Gazze Şeridi'ni Hamas ve İslami Cihat güçlerinden temizleyip, geride kalacak sivil halkı itaate mecbur kılmanın hesabını yapan İsrail, eğer bunu başarırsa bir sonraki adımı da, Batı Şeria'yı ilhak etmek olacaktır.
Bu büyük fotoğrafa bakıldığında, tüm bu hesapların gelip bağlandığı bir başka noktayı daha görmekteyiz.
O da, bir İsrail tuzağı olan ve adına da 'İbrahimi Anlaşmalar' denilen, Hint-Pasifik Bölgesi'ni Orta Doğu ve Avrupa'ya bağlayacak olan, çok uluslu bir demir yolu ve denizcilik projesi olarak tanıtılan, Hindistan-Orta Doğu-Avrupa Ekonomik Koridorudur.

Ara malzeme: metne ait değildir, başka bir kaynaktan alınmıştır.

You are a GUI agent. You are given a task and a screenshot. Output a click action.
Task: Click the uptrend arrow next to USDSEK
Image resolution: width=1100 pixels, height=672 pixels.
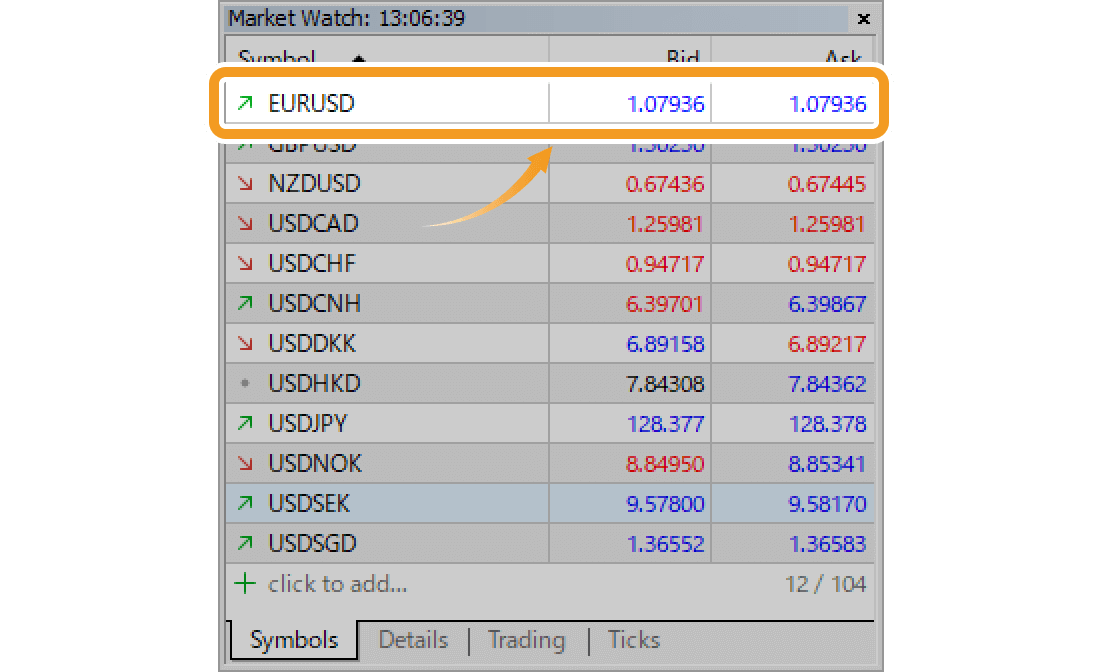(246, 503)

Eski Baharat Yolu'na benzetilen proje, Hindistan'ın Mumbai kentinden başlayıp, deniz yoluyla Birleşik Arap Emirlikleri'nin Dubai limanına, oradan da demir yoluyla Al Gheweifat bölgesine ulaşıyor.

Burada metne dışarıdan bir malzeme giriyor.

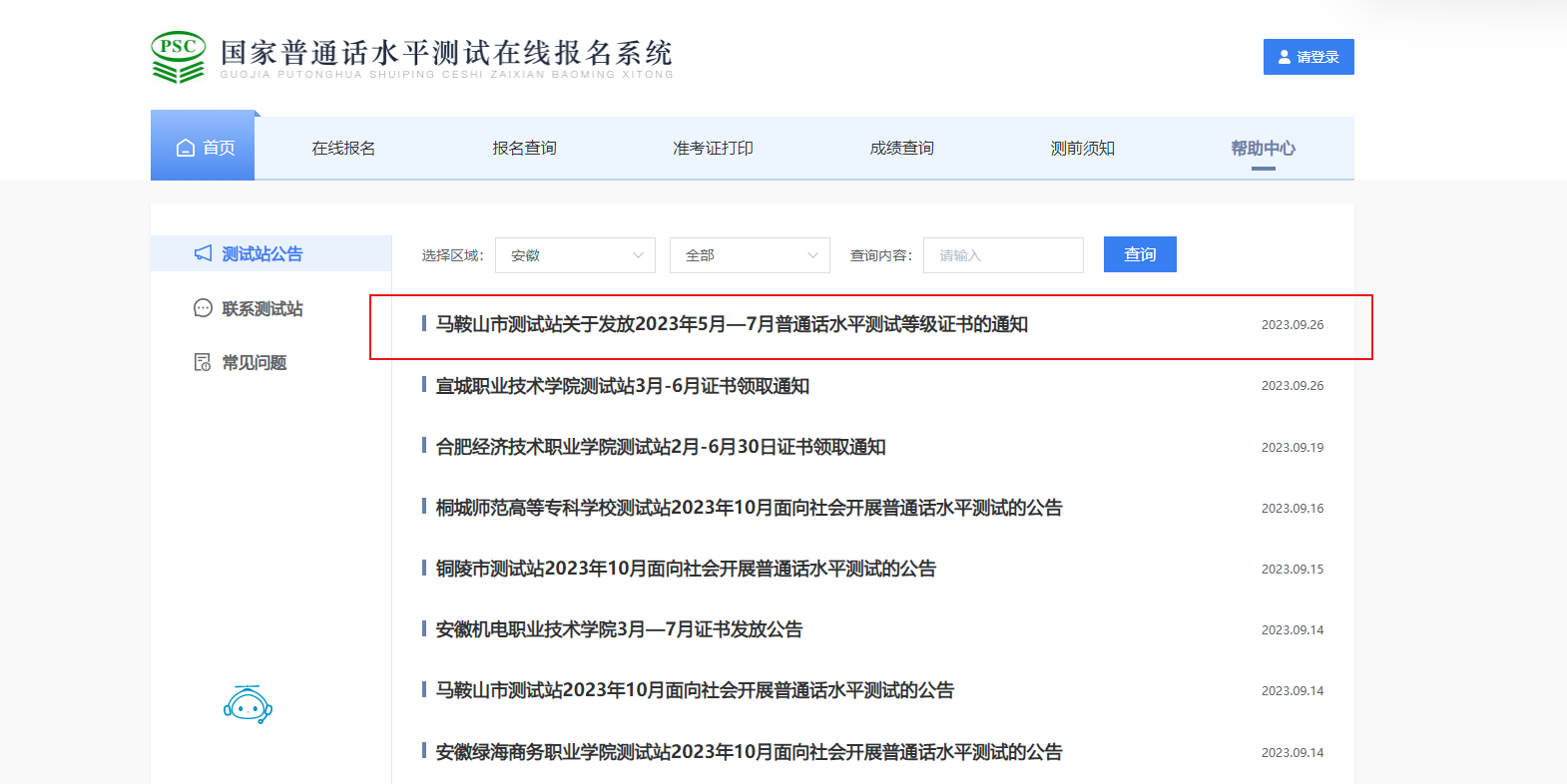
Task: Switch to 准考证打印 tab
Action: click(713, 148)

Daha sonra Suudi Arabistan'dan geçerek Ürdün'e, oradan da İsrail'in liman kenti Hayfa'ya uzanıyor.
Hayfa'dan deniz yoluyla Yunanistan'ın Pire Limanı'na götürülecek ürünlerin, buradan da kara yoluyla Avrupa'ya taşınması öngörülüyor.
Bu zorlama ve içerisi tuzaklarla dolu anlaşma yoluyla, Çin'in 'Kuşak Yol Projesi'ne de büyük bir darbe indirilmiş olacak.
Sadece İsrail ve ABD değil BAE, Ürdün ve Suudi Arabistan da, Hamas ve İslami Cihat'ın Gazze Şeridi'ndeki hakimiyetinin, Hindistan-Orta Doğu-Avrupa Ekonomik Koridorunu rahatsız etmesini istemiyorlar.
Çok ilginç değil mi?
Müslüman ülkelerle Hıristiyan dünyası bir olmuş, bir avuç toprağa ve nüfusa sahip Gazze'yi haritadan silmeye çalışıyor!
İşte bu zorlama koridor, Avrupa ve ABD tarafından, Hindistan ön plana çıkartılarak, aslında Çin'in Kuşak Yol projesine karşı planlandığı çok net olarak ortaya dökülmüş oluyor.
Hedef, Çin'in ekonomik gücünü kırmak ve 'Kuşak Yol projesi' kapsamındaki Türkiye, İran, Rusya gibi ülkeleri de etkisizleştirmektir.
Tam da bu noktadan ve günümüz İslam dünyasının sessizliği üzerinden olaya bakacak olursak, Hindistan-Orta Doğu-Avrupa Ekonomik Koridorunda yer alan Birleşik Arap Emirlikleri, Suudi Arabistan, Ürdün gibi ülkelerin, İsrail ile neden normalleştiklerini daha iyi anlayabiliriz.
Çünkü İsrail, bu projede Avrupa'ya geçişteki en önemli ayak.
Sadece İsrail ve ABD değil, BAE, Ürdün ve Suudi Arabistan da Hamas ve İslami Cihat'ın, Gazze Şeridi'ndeki hakimiyetinin, Hindistan-Orta Doğu-Avrupa Ekonomik Koridorunu rahatsız etmesini istemiyorlar.
Kısacası ekonomik çıkarlarını gözeten birçok Arap ülkesi, Filistin sorunu yükünden de kurtulmanın derdine düşmüş durumda.
Ne kadar da vahim ve acı bir tablo var karşımızda.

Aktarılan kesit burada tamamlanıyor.